Not making the KSL a 50-over competition, as was Clare Connor’s original intention back when it was launched in 2015, was a mistake – domestic players were never exposed to the high-profile of the KSL over the longer format, and our system fell further behind Australia’s in the meantime. So, credit to the ECB for not repeating that mistake this time around, and pushing ahead with their original plan for the regions to play in a 50-over competition this season, even in spite of COVID.

*Ed: She’d probably actually pick multi-day cricket, but let’s not try to run before we can walk.

RHF TROPHY: The Last Ten Wins It For Vipers

Southern Vipers maintained their 100% record in the RHF Trophy at the Ageas Bowl today, beating Sunrisers by 49 runs. They now look strong favourites to go on and win the South group, with 19 points on the board (5 more than nearest contenders Western Storm).

What has been the secret to their success? Well, just like in the KSL, a strong middle order seems to be key – and Charlotte Edwards knows how to pick ’em. Vipers’ batting line-up in the RHF Trophy includes England Academy duo 21-year-old Maia Bouchier and 19-year-old Charlie Dean; “seasoned pro” Paige Scholfield, who has been propping up the Sussex middle order since 2012; and Carla Rudd, who has kept wicket for Vipers since Day One and has always been a safe pair of gloves. It may be a cliche, but that mix of youth and experience is crucial: between them, these 4 have so far scored 345 runs in the competition – a substantial proportion of Vipers’ cumulative total of 910.

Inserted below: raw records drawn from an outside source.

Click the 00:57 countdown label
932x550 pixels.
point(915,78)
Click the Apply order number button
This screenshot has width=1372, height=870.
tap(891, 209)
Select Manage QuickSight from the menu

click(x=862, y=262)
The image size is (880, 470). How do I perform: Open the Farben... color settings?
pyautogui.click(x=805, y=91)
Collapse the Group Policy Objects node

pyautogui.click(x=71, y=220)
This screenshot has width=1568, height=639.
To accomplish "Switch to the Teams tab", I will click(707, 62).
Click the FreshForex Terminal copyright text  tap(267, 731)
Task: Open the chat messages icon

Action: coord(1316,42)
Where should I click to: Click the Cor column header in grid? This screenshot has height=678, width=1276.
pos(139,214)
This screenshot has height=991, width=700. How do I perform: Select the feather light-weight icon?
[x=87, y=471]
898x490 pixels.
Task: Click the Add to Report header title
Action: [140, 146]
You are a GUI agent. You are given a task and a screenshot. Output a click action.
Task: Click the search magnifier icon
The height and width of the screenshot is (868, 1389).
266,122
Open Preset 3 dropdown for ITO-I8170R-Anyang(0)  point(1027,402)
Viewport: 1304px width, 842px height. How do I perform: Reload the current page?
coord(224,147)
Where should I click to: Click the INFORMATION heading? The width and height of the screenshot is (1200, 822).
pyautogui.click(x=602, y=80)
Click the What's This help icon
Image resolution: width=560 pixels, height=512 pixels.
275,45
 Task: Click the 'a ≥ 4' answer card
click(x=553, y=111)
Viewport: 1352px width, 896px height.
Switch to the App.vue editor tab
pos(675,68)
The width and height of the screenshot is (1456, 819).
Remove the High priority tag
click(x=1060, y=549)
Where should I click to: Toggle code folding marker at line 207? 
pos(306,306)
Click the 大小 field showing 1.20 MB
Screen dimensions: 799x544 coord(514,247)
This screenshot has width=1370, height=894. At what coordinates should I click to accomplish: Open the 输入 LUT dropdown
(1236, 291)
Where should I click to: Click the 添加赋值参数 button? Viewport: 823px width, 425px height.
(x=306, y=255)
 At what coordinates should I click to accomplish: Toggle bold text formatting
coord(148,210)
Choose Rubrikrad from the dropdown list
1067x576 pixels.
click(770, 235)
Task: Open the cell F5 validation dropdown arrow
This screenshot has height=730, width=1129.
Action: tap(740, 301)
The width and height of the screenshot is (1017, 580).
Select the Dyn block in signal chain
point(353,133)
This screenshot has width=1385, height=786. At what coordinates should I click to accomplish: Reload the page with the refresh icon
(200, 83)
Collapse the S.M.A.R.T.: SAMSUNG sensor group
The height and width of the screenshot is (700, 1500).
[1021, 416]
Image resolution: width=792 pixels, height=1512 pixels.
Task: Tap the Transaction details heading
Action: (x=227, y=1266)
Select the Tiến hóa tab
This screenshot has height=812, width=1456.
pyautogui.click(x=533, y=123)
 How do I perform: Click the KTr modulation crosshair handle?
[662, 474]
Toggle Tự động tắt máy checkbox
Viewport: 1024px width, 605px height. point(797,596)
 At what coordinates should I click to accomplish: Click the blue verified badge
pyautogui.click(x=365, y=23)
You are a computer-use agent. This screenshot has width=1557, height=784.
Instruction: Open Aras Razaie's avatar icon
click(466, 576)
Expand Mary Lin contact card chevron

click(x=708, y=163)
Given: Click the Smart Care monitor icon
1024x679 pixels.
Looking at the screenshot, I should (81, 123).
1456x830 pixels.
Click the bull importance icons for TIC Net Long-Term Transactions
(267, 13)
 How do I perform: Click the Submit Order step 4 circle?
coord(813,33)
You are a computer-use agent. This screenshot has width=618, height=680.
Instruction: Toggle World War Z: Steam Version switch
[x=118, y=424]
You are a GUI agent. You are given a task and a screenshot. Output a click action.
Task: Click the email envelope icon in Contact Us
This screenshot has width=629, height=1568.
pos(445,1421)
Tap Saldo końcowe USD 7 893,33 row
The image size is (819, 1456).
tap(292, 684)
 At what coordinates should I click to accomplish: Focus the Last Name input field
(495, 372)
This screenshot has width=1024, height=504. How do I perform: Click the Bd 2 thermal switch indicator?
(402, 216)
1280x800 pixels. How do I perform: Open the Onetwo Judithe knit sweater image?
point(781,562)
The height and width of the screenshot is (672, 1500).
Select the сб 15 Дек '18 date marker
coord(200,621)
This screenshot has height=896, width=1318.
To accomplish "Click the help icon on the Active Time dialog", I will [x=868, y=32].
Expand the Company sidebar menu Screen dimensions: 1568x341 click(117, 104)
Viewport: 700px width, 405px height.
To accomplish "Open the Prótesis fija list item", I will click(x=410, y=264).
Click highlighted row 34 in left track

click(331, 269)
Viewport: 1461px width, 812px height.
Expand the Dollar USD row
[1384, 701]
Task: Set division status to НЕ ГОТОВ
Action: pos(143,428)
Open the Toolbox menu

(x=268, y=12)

Running alongside this goes the ability to “finish big” – on the 3 occasions where Vipers have batted first (out of 4 games so far played in the RHF Trophy), they’ve amassed substantial runs in the final 10 overs of their allotted 50. Against Western Storm, they hit 58 runs off the last 10; against Stars, it was 50 runs; today, it was 48.

As it turned out, that 10 overs was the most crucial period of the entire game. At 184-7 with 10 overs to come, many sides at this level would have rolled over and lost their last 3 wickets with a whimper – it’s the kind of limp finish we often see in county cricket. Vipers, though, were able to consistently go at nearly 5 an over for the last 10, bowled out with just 1 ball going unused in their innings. Carla Rudd was particularly impressive, cleverly marshalling the tail and playing a few decent shots of her own, including a textbook reverse sweep for four.

As for those 48 runs added between overs 40 and 50? They were, quite literally, the difference between victory and defeat.

Carry on like this, and Vipers might just ensure that the KSL Trophy (which is being repurposed for the RHF) comes back home to Hampshire after all.